Mon, Apr 12, 2004 - Page 5 News List

Tamil Tigers declare 2-day truce

GUERRILLA FIGHTING After an offensive that began on Friday, the rebel group said it would allow civilians to return to their homes to mark the Hindu and Buddhist New Year


Sivapradasha Malasuri, a cadre from the breakaway faction of the Tamil Tiger rebels, sits with her mother at her side as she recovers from injuries sustained from a land mine, at the General Hospital in Batticaloa, eastern Sri Lanka, on Saturday. The main Tamil Tiger rebel group claimed yesterday it had regained control of some areas where a renegade guerrilla faction was based and would allow civilians to return to their homes to celebrate the Buddhist and Hindu New Year.


The main Tamil Tiger rebel group claimed control yesterday of an area where a renegade guerrilla faction was based, and declared a two-day truce to allow civilians to celebrate the Buddhist and Hindu New Year, a relief worker and Tamil Web site said.

Rebels from the main Liberation Tigers of Tamil Eelam (LTTE), based in Sri Lanka's north, launched an offensive on Friday to regain control over some 6,000 breakaway Tamil rebels in the east led by Vinayagamoorthy Muralitharan, also known as Karuna.

Military officials have said the unconfirmed death toll from heavy fighting between the rival factions was 33, including civilians. At least 13 others were reportedly wounded.

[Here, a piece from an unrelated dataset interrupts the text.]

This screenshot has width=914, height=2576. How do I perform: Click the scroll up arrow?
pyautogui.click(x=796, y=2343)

"The Liberation Tigers took control of the areas held by the Karuna group on Saturday night," said TamilNet, a Web site that reports on the mainstream rebel group.

TamilNet said the LTTE was "consolidating strategic positions" in the region surrounding the Verugal River, some 240km northeast of the capital, Colombo.

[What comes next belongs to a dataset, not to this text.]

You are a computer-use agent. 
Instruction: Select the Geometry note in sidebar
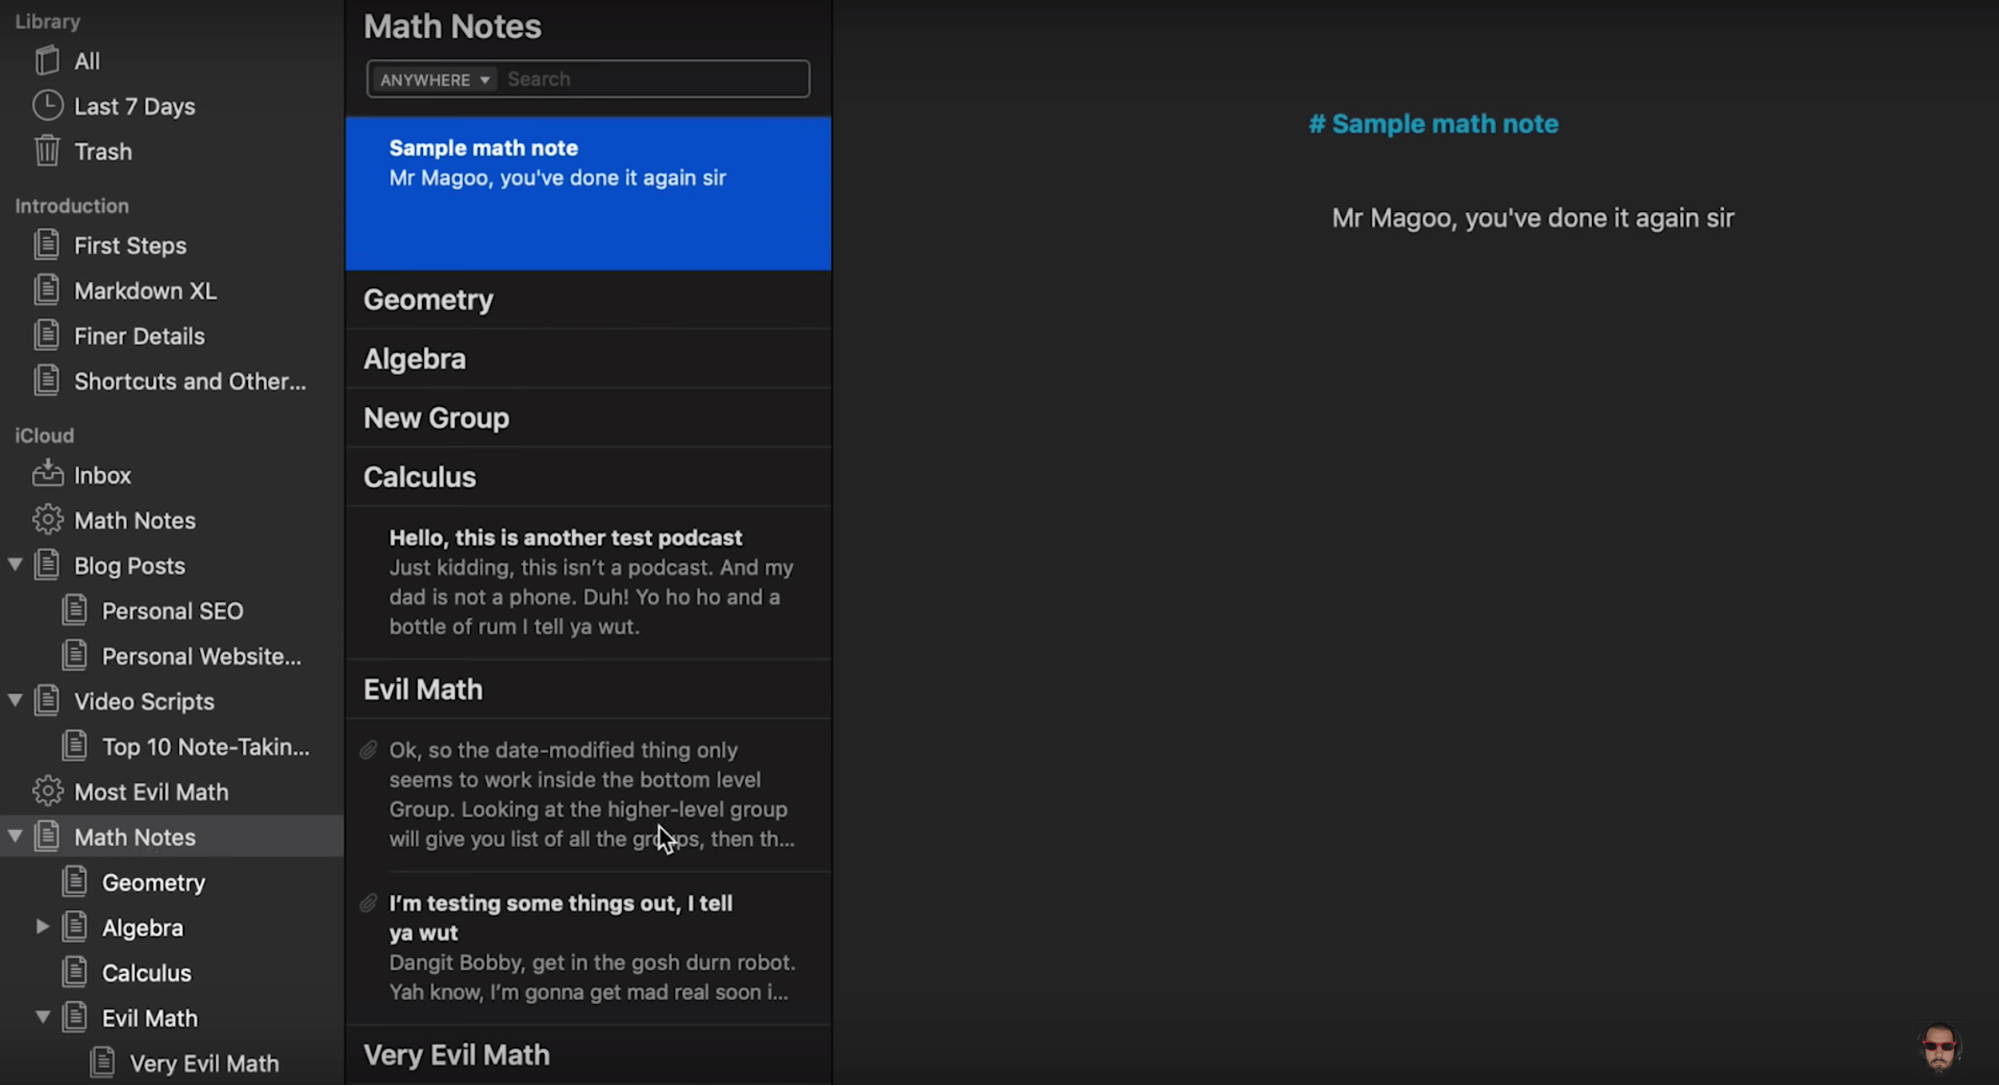(x=155, y=881)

"Troops under the LTTE are urging scattered remnants of the Karuna group in the district to surrender to them," TamilNet said.

J. Ruben of the Dutch relief organization ZOA Refugee Care said the main rebel group had announced a ceasefire for today and tomorrow so civilians could return to their homes to perform the rituals of the Buddhist and Hindu New Year, celebrated on the same days by the country's majority Sinhalese population, which is Buddhist, and minority Tamil Hindus.

Tens of thousands of residents have fled the area where fighters from the main Tamil guerrilla group and the renegade rebel faction have clashed.

Military officials have stressed that they want to uphold their two-year truce with the Tamil Tigers. The battles between the guerrilla factions have stayed within rebel areas, but the fighting was barely 5km away from a military post in Kajuwatte.

"We don't want to be dragged into the situation, but will be taking all necessary steps for the safety and security of the people in the government-controlled areas," said military spokesman Colonel Sumeda Perera.

The two rebel factions have been squared off since a split last month between Muralitharan and longtime LTTE chief Vellupillai Prabhakaran in a dispute over regional rivalries and political strategy.

The tropical nation off the southern tip of India has enjoyed two years of relative calm since a ceasefire was struck between the separatist Tamil rebels and the government in February 2002.

On Saturday, Muralitharan recalled most of his 6,000 fighters to his Thoppigala base where they set up new defenses. Thoppigala is a jungle area in eastern Sri Lanka whose main town of Batticaloa is 220km east of Colombo.

The Tamil Tigers have fought government troops for two decades in a bloody separatist conflict which has claimed more than 65,000 lives.